E & C : De quelle manière les métiers sont-ils touchés ?

B. H. : La réglementation invasive des gestes et des paroles se révèle, dans de nombreux cas, problématique au regard des métiers. Le salarié d’un call center est censé, par exemple, respecter des temps d’appel, un script de déroulement d’entretien. Le problème est qu’il travaille essentiellement sur du relationnel, qui s’accommode fort mal de ces grilles toutes faites et de cet usage gestionnaire du temps. Les exemples pourraient être multipliés à l’infini. Partout apparaissent des tensions entre la logique bureaucratique et gestionnaire et la logique métier, avec pour conséquence une montée du mal-être des salariés, qui ont l’impression d’une perte de sens du travail. Celle-ci peut aller jusqu’à l’absurde : faire exactement le contraire de ce qui correspond en toute conscience à du travail bien fait. La transparence que l’on tente d’imposer via une multitude d’indicateurs chiffrés est souvent illusoire et chacun le sait. Elle permet de présenter l’entreprise sous une parfaite rationalité comptable qui satisfait des gens n’ayant aucune expérience concrète du travail, quand elle ne permet pas à l’entreprise de se couvrir vis-à-vis de ses actionnaires ou des pouvoirs publics. La logique bureaucratique est en effet alimentée par les normes de gestion, mais aussi par la volonté de sécuriser l’entreprise et de se protéger, comme l’illustre l’usage croissant des avis juridiques et des procès dans la vie économique.

E & C : Faut-il être pessimiste quant à l’avenir ?
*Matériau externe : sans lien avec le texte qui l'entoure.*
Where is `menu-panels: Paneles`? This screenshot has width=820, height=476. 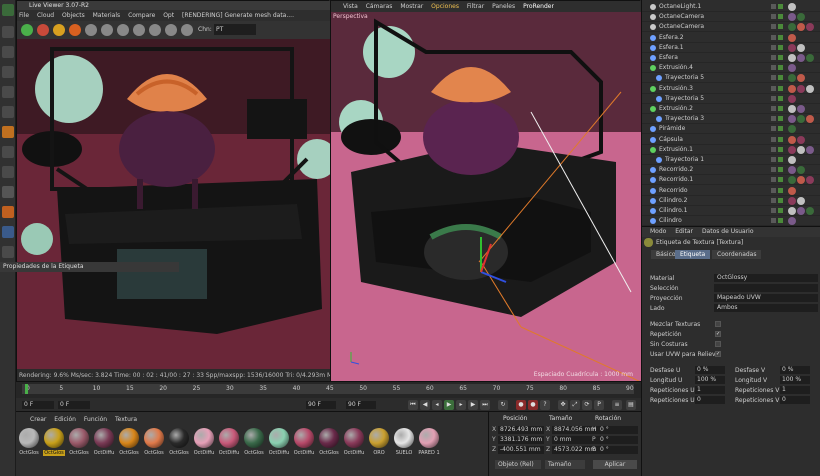 menu-panels: Paneles is located at coordinates (504, 6).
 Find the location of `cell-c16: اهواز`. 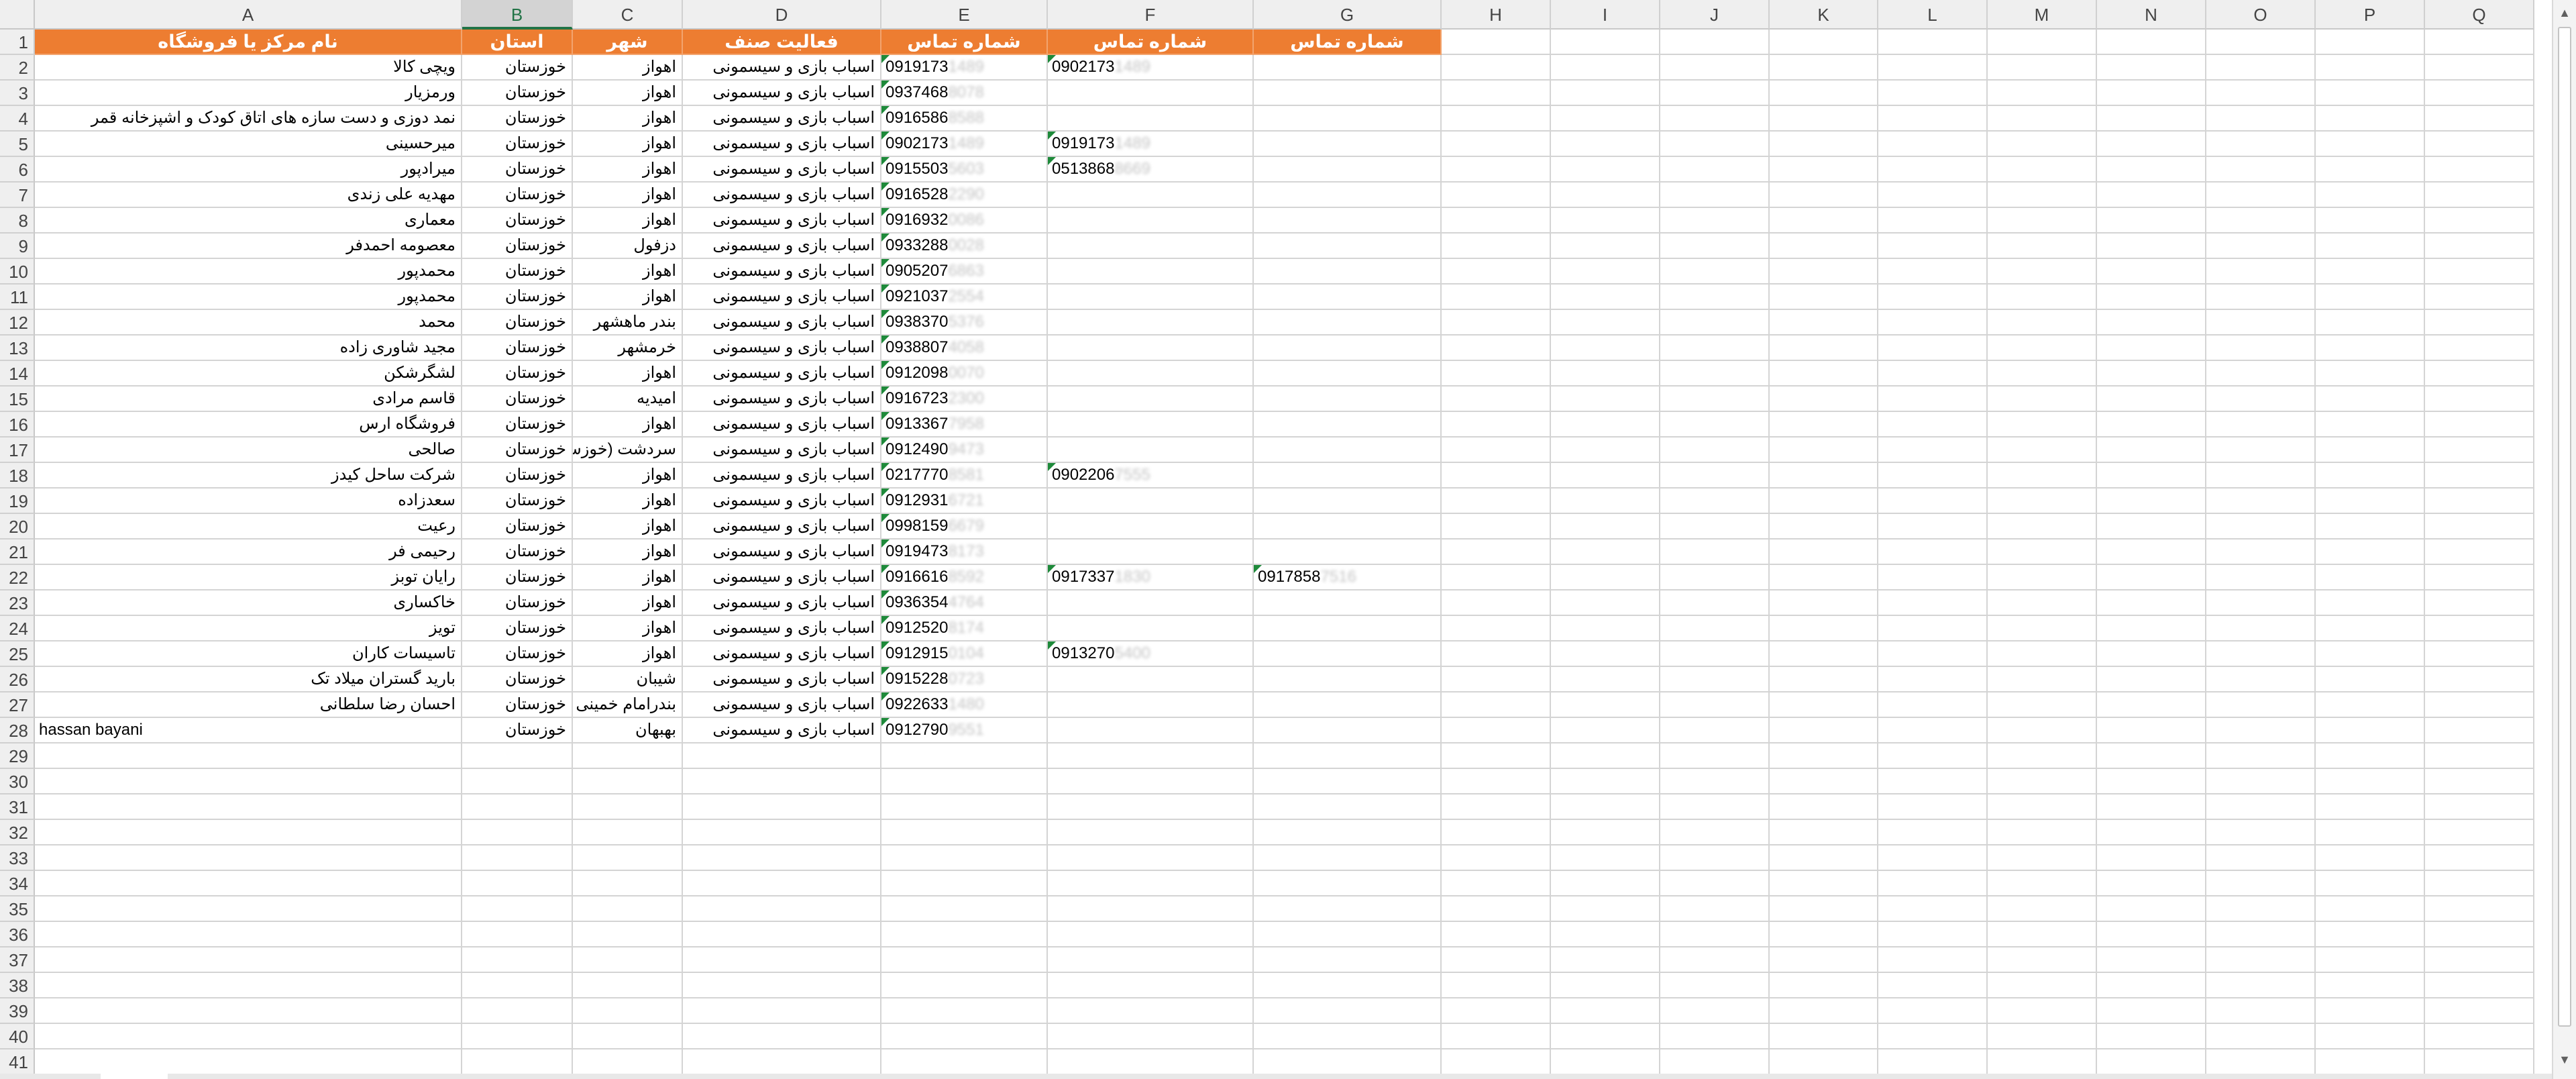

B. H. : Pas forcément. Tout excès contient en germe sa contestation, au moins partielle. L’extension de la bureaucratie par les normes commence à engendrer une prise de conscience des individus, bien sûr, mais également de la part des entreprises, qui, pour certaines, réfléchissent à d’autres manières de travailler en remettant la compétence et le bon sens au cœur des pratiques. Par ailleurs, la compréhension différente de ces normes et procédures selon les acteurs se traduit par des conflits qui peuvent laisser envisager un réaménagement des rapports de force. Par exemple, la montée en puissance des départs de l’entreprise, négociés par des avocats, permet au salarié de quitter un travail qui ne le satisfait plus sans forcément se retrouver en situation défensive. Résultat ambivalent, puisque cette judiciarisation croissante des conflits du travail constitue une autre forme de procéduralisation et donc une autre forme de bureaucratisation.

PARCOURS

• Béatrice Hibou, docteur en économie politique, est directrice de recherches au CNRS rattachée au Ceri (Centre d’études et de recherches internationales).

• Elle est l’auteure, entre autres, d’Anatomie politique de la domination (La Découverte, 2011) et vient de publier La Bureaucratisation du monde à l’ère néolibérale (La Découverte, septembre 2012).

LECTURES

• La Société de l’audit. L’obsession du contrôle, Michael Power, La Découverte, 2005

• Œuvres politiques (1895-1919), Max Weber, Albin Michel, 2004.